Achieving debt relief through bankruptcy requires careful consideration of timing and strategic planning, notably when eliminating tax debt. One crucial aspect of a successful bankruptcy filing is waiting until the tax debt has surpassed the three-year mark before seeking assistance from a bankruptcy court.

Gaining insights into your tax and debt repayment timeline is crucial, and to accomplish this, it is advisable to request transcripts of your tax account from the IRS. These transcripts will provide essential dates that will help determine whether it is appropriate to pursue bankruptcy to address your tax debt.

In cases where a tax lien complicates the process of eliminating tax debt through bankruptcy, it is essential to confirm the validity of the lien. Valid liens must accurately identify the taxpayer, specify the tax year for which the debt is owed, and include the correct assessed amount, among other pertinent details. Additionally, the taxing authority must have filed the lien in the appropriate office, which may vary depending on the state.

If a lien is found to be faulty or invalid, it will not impede the bankruptcy process. Reach out to a bankruptcy attorney for advice and understanding how to deal with liens.

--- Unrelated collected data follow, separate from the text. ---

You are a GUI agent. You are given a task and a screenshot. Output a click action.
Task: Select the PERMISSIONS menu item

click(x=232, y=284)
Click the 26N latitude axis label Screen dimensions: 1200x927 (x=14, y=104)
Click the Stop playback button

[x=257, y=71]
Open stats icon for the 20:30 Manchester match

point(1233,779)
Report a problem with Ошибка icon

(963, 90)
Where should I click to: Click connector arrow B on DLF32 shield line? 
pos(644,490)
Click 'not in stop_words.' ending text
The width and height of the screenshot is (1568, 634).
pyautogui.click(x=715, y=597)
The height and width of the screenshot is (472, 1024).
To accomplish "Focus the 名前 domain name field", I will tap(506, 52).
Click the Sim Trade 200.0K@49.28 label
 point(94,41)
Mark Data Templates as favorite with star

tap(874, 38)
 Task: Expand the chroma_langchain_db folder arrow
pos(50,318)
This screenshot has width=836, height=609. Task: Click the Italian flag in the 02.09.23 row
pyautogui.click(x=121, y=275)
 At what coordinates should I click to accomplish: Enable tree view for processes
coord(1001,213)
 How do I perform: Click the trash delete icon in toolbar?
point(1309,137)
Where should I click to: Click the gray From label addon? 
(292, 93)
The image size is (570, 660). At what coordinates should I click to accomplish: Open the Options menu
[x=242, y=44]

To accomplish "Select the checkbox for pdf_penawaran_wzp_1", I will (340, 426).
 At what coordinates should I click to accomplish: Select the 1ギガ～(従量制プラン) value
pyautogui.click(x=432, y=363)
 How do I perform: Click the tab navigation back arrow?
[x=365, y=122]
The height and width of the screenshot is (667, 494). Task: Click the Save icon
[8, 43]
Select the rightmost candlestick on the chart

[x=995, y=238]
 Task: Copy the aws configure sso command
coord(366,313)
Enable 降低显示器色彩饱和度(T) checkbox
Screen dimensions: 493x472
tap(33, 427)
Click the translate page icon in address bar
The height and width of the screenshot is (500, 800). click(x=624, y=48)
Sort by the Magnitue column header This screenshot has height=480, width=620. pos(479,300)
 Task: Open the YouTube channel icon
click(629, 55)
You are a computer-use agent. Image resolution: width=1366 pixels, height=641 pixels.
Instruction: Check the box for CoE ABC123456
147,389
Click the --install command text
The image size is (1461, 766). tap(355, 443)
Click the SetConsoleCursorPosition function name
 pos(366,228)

If Chapter 7 bankruptcy is not a feasible strategy for eliminating tax debt, Chapter 13 may still provide a viable alternative. Under Chapter 13, debtors must make regular payments for three to five years, but it offers opportunities for discharging certain debts, including tax debt.

If bankruptcy turns out to be a bad option, then it is prudent to seek the advice of counsel that seeks a settlement directly with the IRS or the state taxing authority through an offer-in-compromise.  This option cannot be sought in bankruptcy. Still, it can provide a reasonable solution allowing you to reduce the overall tax liability while offering you a suitable payment plan and timeline to repay the settled balance.